→ **GOAL**: Could you lay out the material as a JSON list of strings, one string per line and blank lines omitted, from the first line through the line containing "pyautogui.click(x=29, y=459)", inclusive?

— begin INFORMATION SHOWN —

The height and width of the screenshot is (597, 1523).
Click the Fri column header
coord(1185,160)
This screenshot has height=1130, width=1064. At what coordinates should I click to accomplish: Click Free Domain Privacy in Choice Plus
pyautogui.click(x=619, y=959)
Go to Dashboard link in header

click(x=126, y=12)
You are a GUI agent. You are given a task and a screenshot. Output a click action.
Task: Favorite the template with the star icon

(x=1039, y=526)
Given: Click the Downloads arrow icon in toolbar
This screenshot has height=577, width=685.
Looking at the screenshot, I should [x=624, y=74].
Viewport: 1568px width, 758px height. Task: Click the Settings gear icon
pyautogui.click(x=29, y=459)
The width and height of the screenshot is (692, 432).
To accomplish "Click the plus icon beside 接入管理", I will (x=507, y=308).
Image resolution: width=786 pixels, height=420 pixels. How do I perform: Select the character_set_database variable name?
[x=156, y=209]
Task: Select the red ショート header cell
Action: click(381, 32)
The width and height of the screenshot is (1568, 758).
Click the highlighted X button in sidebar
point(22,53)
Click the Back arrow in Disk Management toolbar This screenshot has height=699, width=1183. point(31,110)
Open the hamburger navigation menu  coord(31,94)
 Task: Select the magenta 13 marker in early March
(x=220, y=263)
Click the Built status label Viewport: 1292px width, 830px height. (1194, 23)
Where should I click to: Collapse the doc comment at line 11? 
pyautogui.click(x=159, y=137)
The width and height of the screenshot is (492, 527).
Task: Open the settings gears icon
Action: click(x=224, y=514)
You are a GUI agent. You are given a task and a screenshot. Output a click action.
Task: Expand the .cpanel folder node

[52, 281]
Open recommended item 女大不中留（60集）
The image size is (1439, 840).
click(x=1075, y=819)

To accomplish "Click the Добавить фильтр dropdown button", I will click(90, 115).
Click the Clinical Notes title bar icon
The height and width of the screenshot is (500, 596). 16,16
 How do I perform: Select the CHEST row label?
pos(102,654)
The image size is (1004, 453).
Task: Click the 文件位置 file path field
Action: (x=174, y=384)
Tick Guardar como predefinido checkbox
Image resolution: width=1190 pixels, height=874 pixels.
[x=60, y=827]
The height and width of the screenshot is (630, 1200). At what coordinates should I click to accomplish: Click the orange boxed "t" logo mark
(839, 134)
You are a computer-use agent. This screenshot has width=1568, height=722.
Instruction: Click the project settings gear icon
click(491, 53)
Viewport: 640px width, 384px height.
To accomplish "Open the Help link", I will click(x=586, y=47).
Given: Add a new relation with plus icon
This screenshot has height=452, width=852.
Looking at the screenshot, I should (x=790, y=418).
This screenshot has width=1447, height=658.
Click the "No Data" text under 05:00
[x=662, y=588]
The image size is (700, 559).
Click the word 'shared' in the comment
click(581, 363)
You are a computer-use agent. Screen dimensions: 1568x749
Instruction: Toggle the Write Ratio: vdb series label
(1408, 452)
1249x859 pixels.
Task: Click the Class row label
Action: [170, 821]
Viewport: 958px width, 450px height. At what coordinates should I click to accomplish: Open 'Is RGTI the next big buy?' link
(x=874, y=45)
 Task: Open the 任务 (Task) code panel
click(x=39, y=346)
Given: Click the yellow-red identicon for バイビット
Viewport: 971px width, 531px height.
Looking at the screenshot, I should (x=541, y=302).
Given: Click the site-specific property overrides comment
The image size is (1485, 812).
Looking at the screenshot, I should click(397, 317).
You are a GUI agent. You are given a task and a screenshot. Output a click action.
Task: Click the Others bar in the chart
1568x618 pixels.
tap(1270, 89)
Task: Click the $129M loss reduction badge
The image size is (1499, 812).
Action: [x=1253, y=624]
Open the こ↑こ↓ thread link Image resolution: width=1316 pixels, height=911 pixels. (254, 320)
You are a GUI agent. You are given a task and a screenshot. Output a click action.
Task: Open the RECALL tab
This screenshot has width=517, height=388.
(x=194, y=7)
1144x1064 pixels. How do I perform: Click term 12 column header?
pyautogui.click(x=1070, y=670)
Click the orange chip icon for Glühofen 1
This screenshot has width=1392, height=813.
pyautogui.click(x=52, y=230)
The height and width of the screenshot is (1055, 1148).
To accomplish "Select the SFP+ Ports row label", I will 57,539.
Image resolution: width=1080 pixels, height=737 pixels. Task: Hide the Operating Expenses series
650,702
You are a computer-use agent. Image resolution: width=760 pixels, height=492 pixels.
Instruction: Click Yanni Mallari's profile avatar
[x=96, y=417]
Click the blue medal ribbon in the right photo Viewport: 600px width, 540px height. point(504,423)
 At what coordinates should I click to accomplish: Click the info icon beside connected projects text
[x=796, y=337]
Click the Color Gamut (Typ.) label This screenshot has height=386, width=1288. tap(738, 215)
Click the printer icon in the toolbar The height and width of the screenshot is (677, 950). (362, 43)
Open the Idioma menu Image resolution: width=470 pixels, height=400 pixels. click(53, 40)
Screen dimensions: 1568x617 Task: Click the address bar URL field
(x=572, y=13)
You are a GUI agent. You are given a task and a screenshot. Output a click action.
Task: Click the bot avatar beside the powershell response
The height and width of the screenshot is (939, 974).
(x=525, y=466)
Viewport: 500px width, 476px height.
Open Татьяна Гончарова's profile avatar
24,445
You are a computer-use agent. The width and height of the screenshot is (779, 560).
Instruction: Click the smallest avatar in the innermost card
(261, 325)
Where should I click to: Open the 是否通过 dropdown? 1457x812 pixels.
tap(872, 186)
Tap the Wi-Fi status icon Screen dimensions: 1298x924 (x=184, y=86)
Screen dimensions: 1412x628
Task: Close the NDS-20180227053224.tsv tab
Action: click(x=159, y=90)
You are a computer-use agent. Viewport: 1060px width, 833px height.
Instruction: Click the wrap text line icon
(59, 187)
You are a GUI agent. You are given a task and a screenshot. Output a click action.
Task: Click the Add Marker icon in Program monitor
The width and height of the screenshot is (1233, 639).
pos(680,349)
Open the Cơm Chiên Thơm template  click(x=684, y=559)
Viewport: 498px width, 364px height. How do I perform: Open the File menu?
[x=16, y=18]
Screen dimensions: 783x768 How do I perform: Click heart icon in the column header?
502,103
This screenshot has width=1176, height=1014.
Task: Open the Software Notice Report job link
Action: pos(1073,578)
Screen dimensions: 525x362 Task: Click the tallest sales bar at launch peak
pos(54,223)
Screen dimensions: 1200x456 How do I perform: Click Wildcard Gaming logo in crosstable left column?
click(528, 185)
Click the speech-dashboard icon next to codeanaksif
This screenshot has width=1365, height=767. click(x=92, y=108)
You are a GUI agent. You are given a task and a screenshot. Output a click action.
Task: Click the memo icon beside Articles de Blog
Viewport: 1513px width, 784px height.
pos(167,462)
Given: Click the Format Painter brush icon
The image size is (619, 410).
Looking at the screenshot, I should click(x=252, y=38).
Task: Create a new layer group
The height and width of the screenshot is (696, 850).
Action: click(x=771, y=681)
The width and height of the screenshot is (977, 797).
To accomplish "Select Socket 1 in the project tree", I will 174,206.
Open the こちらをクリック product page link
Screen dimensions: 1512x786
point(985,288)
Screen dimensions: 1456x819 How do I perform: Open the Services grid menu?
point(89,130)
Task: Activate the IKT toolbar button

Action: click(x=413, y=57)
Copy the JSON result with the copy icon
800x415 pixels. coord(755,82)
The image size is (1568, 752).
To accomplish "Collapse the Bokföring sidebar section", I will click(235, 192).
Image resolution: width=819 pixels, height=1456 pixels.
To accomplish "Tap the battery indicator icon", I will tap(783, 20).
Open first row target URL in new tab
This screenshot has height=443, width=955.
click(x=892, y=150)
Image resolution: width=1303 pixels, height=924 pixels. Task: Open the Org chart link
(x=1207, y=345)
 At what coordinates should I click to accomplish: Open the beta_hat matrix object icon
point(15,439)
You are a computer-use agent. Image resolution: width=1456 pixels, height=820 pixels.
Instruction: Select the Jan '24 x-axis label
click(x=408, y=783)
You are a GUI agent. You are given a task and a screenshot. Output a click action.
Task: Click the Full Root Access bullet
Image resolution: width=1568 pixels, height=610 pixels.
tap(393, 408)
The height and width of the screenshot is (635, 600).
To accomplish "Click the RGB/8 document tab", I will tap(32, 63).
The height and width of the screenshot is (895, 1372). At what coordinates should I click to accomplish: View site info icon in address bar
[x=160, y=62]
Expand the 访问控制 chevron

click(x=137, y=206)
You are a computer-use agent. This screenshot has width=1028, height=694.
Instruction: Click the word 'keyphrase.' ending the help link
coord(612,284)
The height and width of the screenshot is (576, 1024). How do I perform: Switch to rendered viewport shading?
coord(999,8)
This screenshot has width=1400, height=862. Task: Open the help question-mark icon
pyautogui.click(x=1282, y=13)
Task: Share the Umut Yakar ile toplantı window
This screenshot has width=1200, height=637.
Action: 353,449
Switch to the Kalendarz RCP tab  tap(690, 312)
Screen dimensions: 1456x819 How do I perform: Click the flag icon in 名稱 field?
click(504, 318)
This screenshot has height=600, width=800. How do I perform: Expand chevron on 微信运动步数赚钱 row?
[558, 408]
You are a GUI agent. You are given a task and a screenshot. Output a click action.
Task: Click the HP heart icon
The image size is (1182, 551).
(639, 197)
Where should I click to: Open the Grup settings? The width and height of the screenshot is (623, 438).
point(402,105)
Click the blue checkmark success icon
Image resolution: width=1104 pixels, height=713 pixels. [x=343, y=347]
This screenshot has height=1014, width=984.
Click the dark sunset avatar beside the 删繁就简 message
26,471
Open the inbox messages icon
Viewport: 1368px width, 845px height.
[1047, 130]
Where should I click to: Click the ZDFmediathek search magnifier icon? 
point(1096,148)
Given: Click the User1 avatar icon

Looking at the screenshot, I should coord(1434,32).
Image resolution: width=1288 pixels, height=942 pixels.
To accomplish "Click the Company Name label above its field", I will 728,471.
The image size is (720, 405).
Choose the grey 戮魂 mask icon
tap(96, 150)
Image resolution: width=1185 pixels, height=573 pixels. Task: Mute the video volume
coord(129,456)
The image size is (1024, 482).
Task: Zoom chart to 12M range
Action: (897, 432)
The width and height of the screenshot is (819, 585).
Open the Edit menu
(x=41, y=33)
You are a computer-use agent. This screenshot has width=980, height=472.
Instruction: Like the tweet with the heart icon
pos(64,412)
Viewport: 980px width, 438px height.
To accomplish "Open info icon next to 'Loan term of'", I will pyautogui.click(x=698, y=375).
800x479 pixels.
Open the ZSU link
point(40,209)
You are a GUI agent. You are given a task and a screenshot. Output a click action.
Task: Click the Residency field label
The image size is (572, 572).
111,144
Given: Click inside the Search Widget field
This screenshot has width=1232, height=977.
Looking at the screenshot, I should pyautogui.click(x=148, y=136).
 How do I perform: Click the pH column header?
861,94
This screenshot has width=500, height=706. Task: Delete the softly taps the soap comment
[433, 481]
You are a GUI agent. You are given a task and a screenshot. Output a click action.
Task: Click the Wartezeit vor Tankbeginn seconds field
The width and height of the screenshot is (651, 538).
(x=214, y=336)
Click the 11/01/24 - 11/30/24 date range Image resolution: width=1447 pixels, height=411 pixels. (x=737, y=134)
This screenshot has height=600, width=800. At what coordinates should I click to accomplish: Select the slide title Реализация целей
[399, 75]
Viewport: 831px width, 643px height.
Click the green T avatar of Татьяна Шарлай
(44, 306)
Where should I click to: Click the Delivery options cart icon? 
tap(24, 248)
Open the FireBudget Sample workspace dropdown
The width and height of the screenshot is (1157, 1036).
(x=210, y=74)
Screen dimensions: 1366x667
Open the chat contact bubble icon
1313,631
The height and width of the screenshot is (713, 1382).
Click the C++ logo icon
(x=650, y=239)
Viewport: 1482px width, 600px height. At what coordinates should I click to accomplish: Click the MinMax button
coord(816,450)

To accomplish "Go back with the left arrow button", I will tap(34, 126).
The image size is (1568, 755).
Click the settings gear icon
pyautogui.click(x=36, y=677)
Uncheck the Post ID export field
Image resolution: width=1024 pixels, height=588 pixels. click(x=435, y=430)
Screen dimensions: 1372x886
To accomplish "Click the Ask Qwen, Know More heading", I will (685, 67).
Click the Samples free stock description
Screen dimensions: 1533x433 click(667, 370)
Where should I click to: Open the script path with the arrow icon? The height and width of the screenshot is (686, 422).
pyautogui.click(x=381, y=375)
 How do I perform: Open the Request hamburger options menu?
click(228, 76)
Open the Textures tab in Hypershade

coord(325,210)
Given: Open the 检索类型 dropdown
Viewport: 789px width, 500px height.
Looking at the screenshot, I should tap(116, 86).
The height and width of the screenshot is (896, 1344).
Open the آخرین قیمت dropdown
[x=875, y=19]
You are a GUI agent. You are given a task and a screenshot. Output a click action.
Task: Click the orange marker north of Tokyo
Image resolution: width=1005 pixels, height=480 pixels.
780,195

— end INFORMATION SHOWN —

→ **TASK OUTPUT**:
[
  "The height and width of the screenshot is (597, 1523).",
  "Click the Fri column header",
  "coord(1185,160)",
  "This screenshot has height=1130, width=1064. At what coordinates should I click to accomplish: Click Free Domain Privacy in Choice Plus",
  "pyautogui.click(x=619, y=959)",
  "Go to Dashboard link in header",
  "click(x=126, y=12)",
  "You are a GUI agent. You are given a task and a screenshot. Output a click action.",
  "Task: Favorite the template with the star icon",
  "(x=1039, y=526)",
  "Given: Click the Downloads arrow icon in toolbar",
  "This screenshot has height=577, width=685.",
  "Looking at the screenshot, I should [x=624, y=74].",
  "Viewport: 1568px width, 758px height. Task: Click the Settings gear icon",
  "pyautogui.click(x=29, y=459)"
]